I'm writing a Lua grammar, but what I have so far suffers from multiple ambiguities. I'm trying to resolve them using can-match callbacks, but I have questions about how they work/should be implemented even after reading the documentation.
The first ambiguity I'm addressing is that both of the variableOrExpression terminal's productions start with an openParenthesis:
variableOrExpression.Production = variable
| @openParenthesis + expression + @closeParenthesis;
variable.Production = (@identifier | @openParenthesis + expression + @closeParenthesis + variableSuffix) + variableSuffix.ZeroOrMore();
This is my can-match callback attempt:
bool CanMatchVariable(IParserState state)
{
if (state.TokenReader.LookAheadToken.Id == LuaTokenId.Identifier)
{
return true;
}
else if (state.TokenReader.LookAheadToken.Id == LuaTokenId.OpenParenthesis)
{
state.TokenReader.Push();
try
{
state.TokenReader.Advance();
if (expression.CanMatch(state) && state.TokenReader.LookAheadToken.Id == LuaTokenId.CloseParenthesis)
{
state.TokenReader.Advance();
if (variableSuffix.CanMatch(state))
{
return true;
}
}
}
finally
{
state.TokenReader.Pop();
}
}
return false;
}
My questions are:
- Do I have to worry about the variableSuffix.ZeroOrMore(), or is it sufficient to match only as few terminals and non-terminals as necessary for uniqueness?
- Am I correct in assuming that calling CanMatch on a terminal like expression will consume tokens, so I need the TokenReader in a Push/Pop block and LookAheadToken should indeed be CloseParenthesis?

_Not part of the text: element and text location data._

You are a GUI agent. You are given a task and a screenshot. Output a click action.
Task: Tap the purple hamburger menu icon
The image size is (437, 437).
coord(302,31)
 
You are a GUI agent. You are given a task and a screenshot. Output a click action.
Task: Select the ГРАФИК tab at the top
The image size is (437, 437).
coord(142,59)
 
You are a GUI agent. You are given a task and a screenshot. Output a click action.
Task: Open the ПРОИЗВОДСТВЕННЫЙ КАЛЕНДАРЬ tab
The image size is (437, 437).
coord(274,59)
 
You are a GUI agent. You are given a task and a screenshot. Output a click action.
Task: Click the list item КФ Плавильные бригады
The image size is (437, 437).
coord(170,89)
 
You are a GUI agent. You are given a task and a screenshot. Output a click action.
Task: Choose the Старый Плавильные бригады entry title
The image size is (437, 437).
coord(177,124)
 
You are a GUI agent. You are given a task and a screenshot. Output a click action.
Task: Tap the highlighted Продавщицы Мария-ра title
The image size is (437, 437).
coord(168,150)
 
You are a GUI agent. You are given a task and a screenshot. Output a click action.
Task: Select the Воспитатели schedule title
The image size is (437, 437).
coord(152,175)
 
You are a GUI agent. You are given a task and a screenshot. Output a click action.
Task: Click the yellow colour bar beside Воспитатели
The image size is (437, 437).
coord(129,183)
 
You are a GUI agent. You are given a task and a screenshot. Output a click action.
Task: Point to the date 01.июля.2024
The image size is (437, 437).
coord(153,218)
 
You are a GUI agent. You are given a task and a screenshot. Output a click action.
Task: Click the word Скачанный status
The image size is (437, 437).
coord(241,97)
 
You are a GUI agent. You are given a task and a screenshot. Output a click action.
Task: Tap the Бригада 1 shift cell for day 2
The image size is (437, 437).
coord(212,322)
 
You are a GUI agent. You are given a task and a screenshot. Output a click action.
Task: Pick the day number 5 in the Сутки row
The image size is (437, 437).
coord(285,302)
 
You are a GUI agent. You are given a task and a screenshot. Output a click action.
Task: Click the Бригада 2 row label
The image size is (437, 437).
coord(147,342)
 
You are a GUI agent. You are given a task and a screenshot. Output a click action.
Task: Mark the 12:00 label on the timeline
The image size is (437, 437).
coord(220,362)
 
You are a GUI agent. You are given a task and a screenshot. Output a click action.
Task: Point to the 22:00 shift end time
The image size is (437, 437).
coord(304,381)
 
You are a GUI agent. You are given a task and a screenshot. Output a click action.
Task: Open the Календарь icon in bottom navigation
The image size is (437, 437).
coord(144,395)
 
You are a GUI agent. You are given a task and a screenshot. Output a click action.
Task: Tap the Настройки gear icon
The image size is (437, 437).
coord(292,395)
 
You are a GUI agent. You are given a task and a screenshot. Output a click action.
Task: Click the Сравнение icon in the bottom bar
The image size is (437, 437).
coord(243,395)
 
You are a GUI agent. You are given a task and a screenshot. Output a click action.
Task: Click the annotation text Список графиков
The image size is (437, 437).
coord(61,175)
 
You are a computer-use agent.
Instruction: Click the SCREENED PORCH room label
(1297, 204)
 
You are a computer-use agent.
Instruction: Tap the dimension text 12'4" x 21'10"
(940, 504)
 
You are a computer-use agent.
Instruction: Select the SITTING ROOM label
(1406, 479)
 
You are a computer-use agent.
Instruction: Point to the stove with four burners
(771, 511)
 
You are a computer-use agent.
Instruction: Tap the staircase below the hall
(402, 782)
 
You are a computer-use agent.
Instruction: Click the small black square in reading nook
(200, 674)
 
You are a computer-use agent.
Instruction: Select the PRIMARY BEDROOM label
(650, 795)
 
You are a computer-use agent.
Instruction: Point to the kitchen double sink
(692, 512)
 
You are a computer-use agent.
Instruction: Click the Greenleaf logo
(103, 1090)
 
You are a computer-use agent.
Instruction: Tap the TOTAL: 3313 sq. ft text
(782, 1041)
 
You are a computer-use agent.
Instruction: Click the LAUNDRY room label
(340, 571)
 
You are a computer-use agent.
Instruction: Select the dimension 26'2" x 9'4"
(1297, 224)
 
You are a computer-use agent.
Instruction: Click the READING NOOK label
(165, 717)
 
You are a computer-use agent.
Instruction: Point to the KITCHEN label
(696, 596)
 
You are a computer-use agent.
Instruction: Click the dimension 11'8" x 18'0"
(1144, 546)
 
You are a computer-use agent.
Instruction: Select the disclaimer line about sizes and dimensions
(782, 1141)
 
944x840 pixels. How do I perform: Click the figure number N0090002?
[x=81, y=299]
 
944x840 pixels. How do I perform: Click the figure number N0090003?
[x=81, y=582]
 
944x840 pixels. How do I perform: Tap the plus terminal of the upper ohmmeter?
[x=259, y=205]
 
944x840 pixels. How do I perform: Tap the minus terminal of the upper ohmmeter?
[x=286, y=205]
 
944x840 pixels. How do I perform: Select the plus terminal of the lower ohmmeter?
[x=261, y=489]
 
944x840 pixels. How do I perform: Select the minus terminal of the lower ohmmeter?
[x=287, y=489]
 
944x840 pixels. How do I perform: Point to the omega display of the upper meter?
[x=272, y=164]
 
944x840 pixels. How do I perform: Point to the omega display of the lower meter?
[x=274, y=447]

I'm also working on a second ambiguity where the statement terminal includes two productions that start with the forKeyword and two with the localKeyword:
statement.Production = @semicolon
| variableList + @assignment + expressionList
| functionCall
| label
| @breakKeyword
| @gotoKeyword + @identifier
| @doKeyword + block + @endKeyword
| @whileKeyword + expression + @doKeyword + block + @endKeyword
| @repeatKeyword + block + @untilKeyword + expression
| @ifKeyword + expression + @thenKeyword + block + (@elseifKeyword + expression + @thenKeyword + block).ZeroOrMore() + (@elseKeyword + block).Optional() + @endKeyword
| @forKeyword + @identifier + @assignment + expression + @comma + expression + (@comma + expression).Optional() + @doKeyword + block + @endKeyword
| @forKeyword + identifierList + @inKeyword + expressionList + @doKeyword + block + @endKeyword
| @functionKeyword + functionName + functionBody
| @localKeyword + @functionKeyword + @identifier + functionBody
| @localKeyword + attributeIdentifierList + (assignment + expressionList).Optional();
Since there are so many alternations, will the can-match callback have to handle all of them? Effectively, does it wholly replace non-ambiguous things like label, or do I only need to make it handle the specific problem starting non-terminals?
[Modified 3 years ago]